» What to do
In the listing, from the start through the line containing "click(x=101, y=456)", replace "screenshot" with "screen capture" and give those lines again with nothing else changed.

================

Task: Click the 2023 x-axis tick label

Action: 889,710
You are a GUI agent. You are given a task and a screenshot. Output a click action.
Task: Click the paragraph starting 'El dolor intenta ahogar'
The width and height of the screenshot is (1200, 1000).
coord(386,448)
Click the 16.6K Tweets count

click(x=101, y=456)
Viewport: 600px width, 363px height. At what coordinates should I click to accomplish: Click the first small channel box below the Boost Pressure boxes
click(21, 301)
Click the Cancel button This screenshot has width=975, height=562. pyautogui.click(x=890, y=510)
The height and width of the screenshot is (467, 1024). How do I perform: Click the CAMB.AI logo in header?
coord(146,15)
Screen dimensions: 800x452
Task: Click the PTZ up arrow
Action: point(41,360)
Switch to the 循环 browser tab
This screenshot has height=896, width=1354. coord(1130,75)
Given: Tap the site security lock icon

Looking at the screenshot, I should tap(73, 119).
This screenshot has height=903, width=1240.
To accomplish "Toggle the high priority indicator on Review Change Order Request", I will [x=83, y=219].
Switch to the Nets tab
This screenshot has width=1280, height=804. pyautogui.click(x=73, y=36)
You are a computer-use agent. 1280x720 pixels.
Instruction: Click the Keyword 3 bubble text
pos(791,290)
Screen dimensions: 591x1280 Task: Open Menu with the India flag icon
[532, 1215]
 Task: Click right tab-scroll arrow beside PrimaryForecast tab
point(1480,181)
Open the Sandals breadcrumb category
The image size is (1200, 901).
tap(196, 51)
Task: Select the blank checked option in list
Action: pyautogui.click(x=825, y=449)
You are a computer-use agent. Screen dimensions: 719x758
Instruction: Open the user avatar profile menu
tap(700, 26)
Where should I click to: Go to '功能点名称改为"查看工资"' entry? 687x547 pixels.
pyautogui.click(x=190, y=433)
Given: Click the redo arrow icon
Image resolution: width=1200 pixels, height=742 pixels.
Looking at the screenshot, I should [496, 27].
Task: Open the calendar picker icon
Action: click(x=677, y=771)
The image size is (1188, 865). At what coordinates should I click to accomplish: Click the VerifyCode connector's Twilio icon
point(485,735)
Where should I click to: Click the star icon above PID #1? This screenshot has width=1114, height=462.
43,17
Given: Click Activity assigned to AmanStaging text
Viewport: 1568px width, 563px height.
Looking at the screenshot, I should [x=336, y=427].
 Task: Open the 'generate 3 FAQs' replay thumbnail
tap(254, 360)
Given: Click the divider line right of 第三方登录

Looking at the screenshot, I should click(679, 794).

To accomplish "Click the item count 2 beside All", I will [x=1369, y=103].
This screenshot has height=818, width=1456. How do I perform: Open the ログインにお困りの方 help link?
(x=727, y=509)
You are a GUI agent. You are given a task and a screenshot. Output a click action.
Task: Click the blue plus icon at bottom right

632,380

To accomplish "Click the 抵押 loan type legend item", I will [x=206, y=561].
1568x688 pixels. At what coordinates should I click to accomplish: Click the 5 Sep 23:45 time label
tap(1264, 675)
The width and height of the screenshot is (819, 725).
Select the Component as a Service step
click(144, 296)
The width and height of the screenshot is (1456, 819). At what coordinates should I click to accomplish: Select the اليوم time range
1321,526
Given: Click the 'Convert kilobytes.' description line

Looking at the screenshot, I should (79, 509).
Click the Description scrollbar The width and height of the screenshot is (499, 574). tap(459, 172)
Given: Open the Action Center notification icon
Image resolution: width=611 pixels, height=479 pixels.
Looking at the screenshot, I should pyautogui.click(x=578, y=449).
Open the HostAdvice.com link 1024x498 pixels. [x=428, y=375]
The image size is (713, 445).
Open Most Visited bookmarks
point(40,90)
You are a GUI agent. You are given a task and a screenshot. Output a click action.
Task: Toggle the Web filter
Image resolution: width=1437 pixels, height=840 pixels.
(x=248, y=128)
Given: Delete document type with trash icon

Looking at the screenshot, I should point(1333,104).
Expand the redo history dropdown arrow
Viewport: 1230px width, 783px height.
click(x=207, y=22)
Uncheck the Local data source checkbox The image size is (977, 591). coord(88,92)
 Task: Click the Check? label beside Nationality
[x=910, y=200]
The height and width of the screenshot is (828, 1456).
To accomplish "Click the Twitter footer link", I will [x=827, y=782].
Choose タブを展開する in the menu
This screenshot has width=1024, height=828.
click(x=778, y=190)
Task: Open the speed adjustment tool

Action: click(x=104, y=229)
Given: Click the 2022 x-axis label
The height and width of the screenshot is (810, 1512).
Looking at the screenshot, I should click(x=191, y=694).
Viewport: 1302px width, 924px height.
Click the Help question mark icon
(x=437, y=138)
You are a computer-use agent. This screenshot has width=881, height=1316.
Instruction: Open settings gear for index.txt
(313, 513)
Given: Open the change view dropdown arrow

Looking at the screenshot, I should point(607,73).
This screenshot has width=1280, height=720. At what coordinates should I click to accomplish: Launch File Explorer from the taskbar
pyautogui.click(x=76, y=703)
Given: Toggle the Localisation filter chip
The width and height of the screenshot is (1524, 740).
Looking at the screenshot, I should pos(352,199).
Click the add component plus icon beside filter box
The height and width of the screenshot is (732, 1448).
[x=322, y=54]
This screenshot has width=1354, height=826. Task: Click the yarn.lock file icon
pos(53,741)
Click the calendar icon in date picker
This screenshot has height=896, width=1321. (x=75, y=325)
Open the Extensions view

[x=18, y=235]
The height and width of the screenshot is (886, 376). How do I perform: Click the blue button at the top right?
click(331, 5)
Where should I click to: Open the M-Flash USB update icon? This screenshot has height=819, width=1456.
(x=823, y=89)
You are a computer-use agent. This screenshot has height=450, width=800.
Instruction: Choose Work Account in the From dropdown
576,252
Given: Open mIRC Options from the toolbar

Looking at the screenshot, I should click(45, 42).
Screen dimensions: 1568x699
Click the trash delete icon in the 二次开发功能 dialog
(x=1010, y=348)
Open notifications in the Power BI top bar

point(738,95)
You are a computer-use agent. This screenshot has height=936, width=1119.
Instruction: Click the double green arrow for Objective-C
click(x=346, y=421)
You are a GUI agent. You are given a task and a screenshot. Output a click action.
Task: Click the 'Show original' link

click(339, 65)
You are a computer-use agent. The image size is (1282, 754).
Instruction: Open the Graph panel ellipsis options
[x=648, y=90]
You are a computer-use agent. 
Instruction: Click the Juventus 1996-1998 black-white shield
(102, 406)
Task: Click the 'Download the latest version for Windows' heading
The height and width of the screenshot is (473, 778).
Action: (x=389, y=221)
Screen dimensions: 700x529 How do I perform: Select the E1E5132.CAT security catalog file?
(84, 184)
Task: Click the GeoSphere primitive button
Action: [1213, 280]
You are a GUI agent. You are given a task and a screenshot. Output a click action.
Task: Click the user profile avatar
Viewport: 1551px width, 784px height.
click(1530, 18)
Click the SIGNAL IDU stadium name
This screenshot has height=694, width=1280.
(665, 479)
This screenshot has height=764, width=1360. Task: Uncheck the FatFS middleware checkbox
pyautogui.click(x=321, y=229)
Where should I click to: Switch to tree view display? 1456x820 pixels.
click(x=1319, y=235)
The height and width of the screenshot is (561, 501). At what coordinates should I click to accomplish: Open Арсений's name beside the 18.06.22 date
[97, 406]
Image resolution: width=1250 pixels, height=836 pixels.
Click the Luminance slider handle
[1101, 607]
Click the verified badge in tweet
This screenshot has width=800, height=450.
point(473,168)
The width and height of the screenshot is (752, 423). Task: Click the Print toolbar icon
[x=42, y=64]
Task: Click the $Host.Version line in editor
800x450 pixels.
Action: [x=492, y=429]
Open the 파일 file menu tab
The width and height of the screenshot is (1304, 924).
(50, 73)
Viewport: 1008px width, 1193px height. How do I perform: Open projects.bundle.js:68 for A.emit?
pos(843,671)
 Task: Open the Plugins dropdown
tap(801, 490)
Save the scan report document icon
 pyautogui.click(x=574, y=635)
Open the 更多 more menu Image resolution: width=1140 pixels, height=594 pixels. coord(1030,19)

================

» The completed task
Task: Click the 2023 x-axis tick label

Action: 889,710
You are a GUI agent. You are given a task and a screen capture. Output a click action.
Task: Click the paragraph starting 'El dolor intenta ahogar'
The width and height of the screen capture is (1200, 1000).
coord(386,448)
Click the 16.6K Tweets count

click(x=101, y=456)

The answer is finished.